Adopting the same template would mean the GCC nations may largely extend their market access to Indian goods and services barring specific items that have cultural and religious sensitivities of the region.
The free-trade agreement signed between India and the United Arab Emirates (UAE) on February 18 could be the template for another pact with the Gulf Cooperation Council (GCC), a bloc of six nations in the Middle East, as New Delhi aspires to boost its goods and services exports to the entire Arab world, India's envoy to the UAE told ET.
Adopting the same template would mean the GCC nations - Bahrain, Kuwait, Oman, Qatar, Saudi Arabia and the UAE - may largely extend their market access to Indian goods and services barring specific items that have cultural and religious sensitivities of the region. In the UAE pact, the text of which was released only on Sunday, the Gulf nation placed just 187 tariff lines (out of a total of 7,851) in the negative list, many of those such as tobacco, wines and spirits being considered sin items there.
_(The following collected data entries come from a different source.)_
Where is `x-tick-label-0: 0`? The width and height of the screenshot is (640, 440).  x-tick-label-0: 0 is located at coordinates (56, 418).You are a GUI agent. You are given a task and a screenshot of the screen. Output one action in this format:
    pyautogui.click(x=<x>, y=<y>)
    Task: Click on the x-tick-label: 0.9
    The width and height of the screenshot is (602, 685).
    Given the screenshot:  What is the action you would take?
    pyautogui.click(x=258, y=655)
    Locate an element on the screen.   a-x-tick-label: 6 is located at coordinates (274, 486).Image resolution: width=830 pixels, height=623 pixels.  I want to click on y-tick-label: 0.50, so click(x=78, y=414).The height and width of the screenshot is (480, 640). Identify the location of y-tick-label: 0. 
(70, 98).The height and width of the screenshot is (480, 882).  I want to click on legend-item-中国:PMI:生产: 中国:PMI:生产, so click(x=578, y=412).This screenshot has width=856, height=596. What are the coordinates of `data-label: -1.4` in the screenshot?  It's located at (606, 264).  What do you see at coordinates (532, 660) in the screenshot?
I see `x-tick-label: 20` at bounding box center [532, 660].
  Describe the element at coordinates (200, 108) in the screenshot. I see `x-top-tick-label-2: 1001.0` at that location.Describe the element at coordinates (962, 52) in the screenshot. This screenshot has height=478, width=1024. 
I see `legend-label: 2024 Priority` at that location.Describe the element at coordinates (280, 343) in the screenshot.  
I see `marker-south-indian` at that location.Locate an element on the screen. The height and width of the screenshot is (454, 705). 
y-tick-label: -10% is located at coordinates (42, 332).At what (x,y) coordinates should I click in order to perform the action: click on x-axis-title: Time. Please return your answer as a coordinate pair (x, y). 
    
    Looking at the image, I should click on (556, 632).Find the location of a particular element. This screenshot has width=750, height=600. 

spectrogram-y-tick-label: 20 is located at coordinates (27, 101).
"Work on the India-GCC FTA has resumed. There is a possibility that the same architecture of the India-UAE CEPA (Comprehensive Economic Partnership Agreement) will be followed here," ambassador Sunjay Sudhir said.
The process of inking a free trade pact with the GCC was envisaged in 2007 only to be put in cold storage after several rounds of talks. Another officer connected to the development - Srikar Reddy, joint secretary in the department of commerce - added that UAE's exclusion list comprises items of mere 0.7% of Indian current exports in value terms.